​In Pet Valu Canada Inc. v. Rodger, Justice Nishikawa of the Ontario Superior Court of Justice granted summary judgment against the former owner of a franchisee in the amount of $1.7 million. The judgment was for costs that were awarded against the franchisee in a prior, hard-fought proceeding that lasted nearly 7 years.

The judgment is the latest installment in a run of precedent-setting decisions arising out of the class action 1250264 Ontario Inc. v. Pet Valu Canada Inc. That proceeding commenced in December 2009 and ended in October 2016,when the Supreme Court of Canada dismissed the franchisee's application for leave to appeal.

The franchisee, a numbered company that had been reduced to a shell with no assets, had stood as the representative plaintiff in the class action against Pet Valu Canada Inc. ("Pet Valu"). Following the Supreme Court's dismissal, Pet Valu commenced a new action against the individual who had owned the franchise and sold it in 2012, mid-way through the prior litigation. Its claim was based both on an indemnification provision in the franchise agreement and the terms of a personal guarantee signed by the owner.

The indemnification provision had the effect of requiring the franchisee, defined to include its shareholders, to indemnify Pet Valu for legal costs in any proceeding commenced by the franchisee against Pet Valu. Costs would be indemnified in an inverse proportion to the franchisee's recovery in the proceeding. For example, if the franchisee recovered the entire amount it claimed in the proceeding, then no legal costs would be indemnified. Here, where the franchisee had claimed $100 million in the class action and recovered nothing, the provision required indemnification of 100% of Pet Valu's legal costs. Pet Valu strategically side-stepped questions of the reasonableness of the costs it had incurred by moving for judgment solely for costs awarded by the Court, and therefore already assessed as reasonable.
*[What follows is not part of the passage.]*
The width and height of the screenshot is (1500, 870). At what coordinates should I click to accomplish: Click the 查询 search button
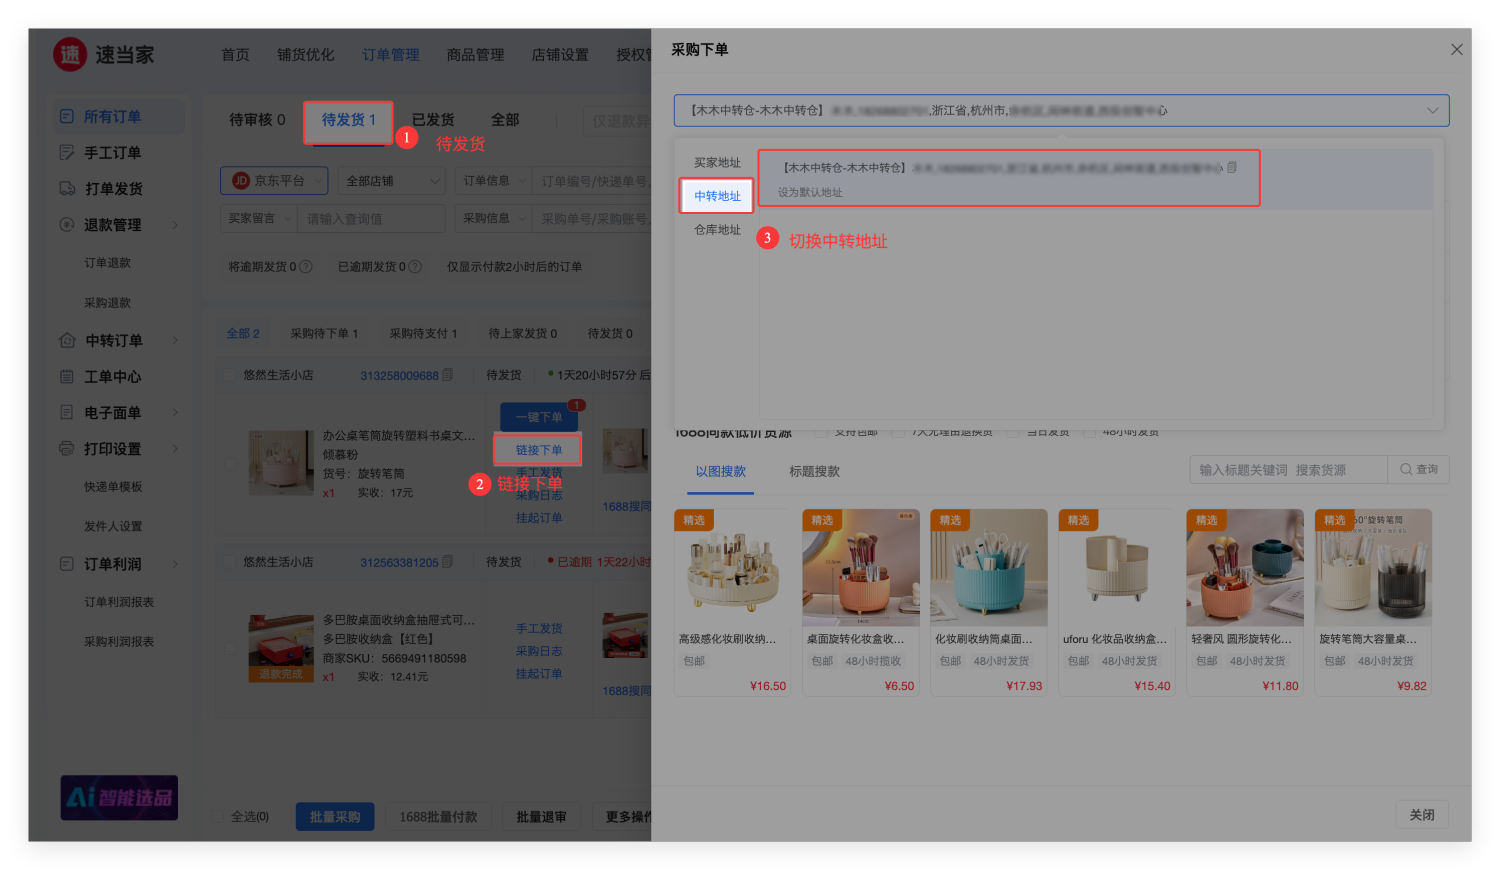1419,470
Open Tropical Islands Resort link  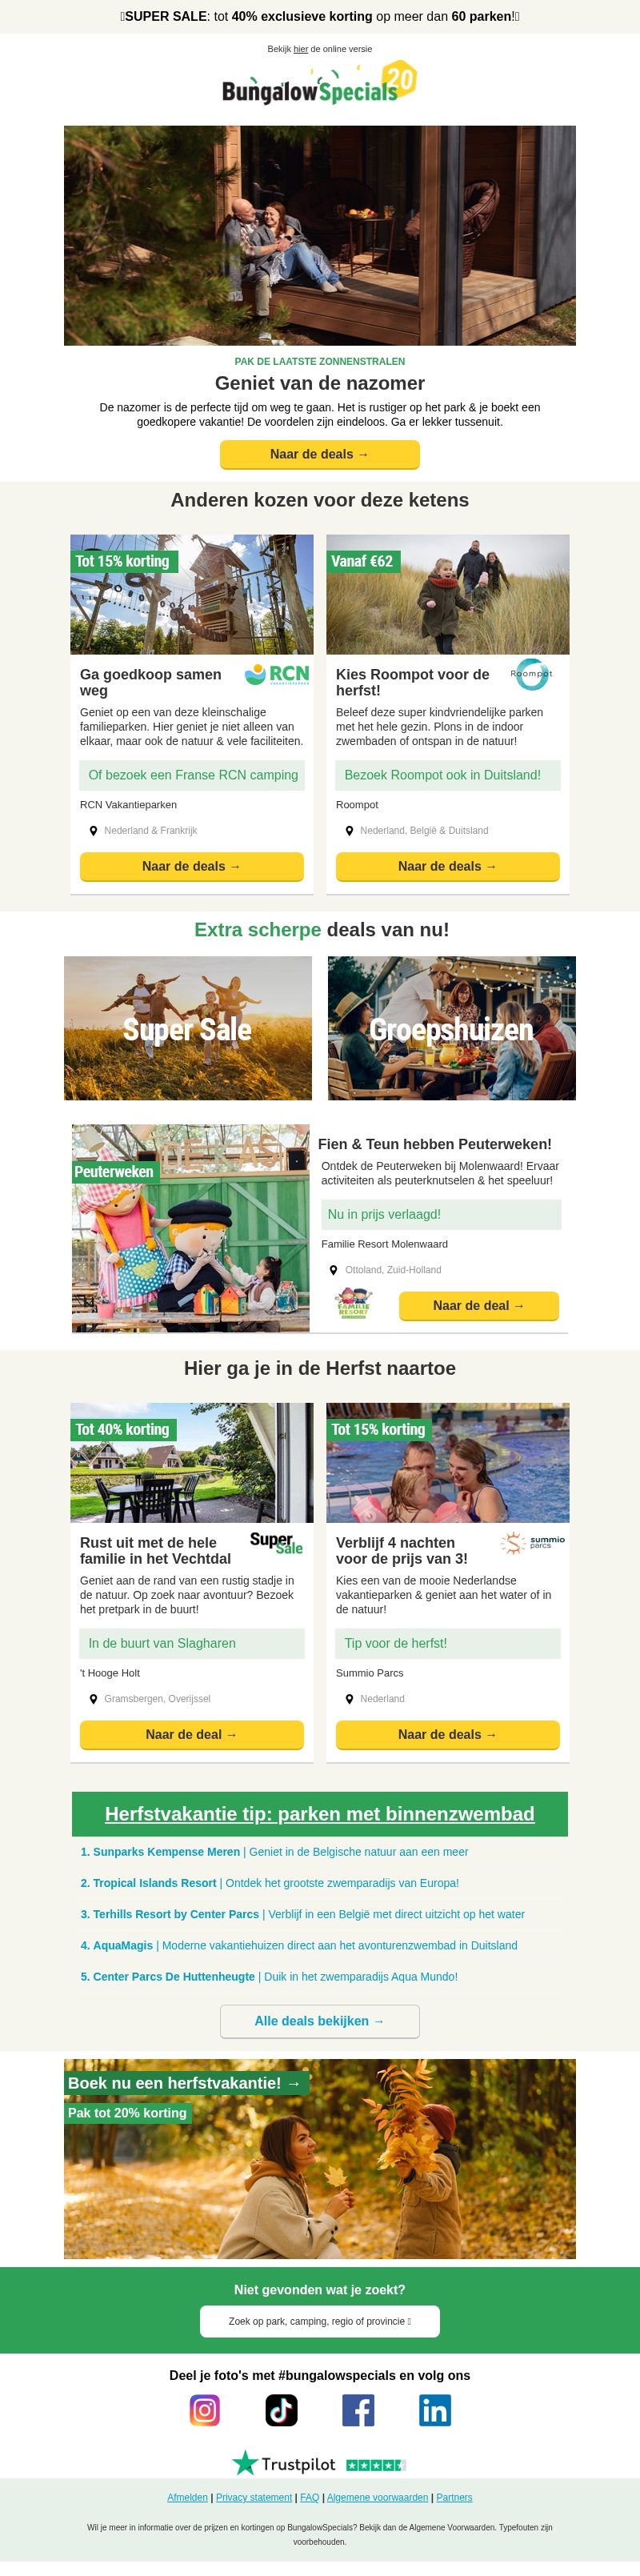154,1883
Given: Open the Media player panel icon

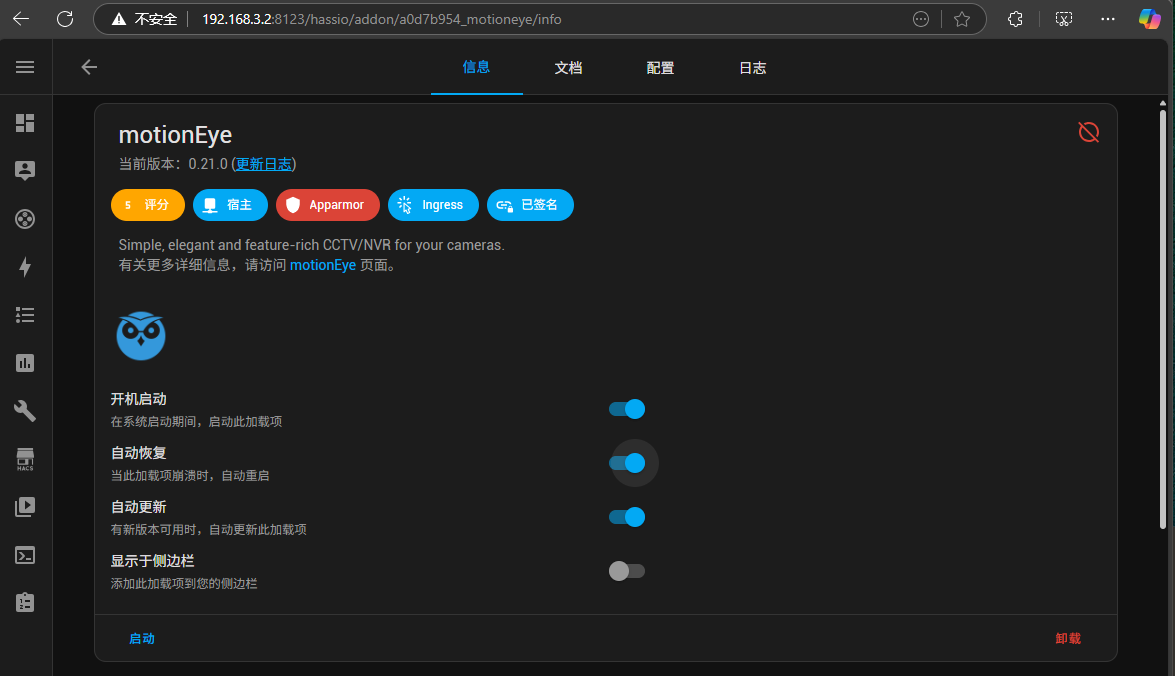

Justice Nishikawa found the individual owner to be bound by the franchise agreement and the indemnification provision therein, and would have held him liable under the personal guarantee in any event. She found no reason to distinguish class actions from any other proceeding to which the indemnification provision might apply. She further summarily dismissed the owner's arguments that the limitation period had expired and that the costs claim was released as part of a settlement of a separate proceeding.

The decision of the Superior Court may give serious pause to potential class representatives, particularly in the franchise context, where both indemnification provisions and personal guarantees may be common.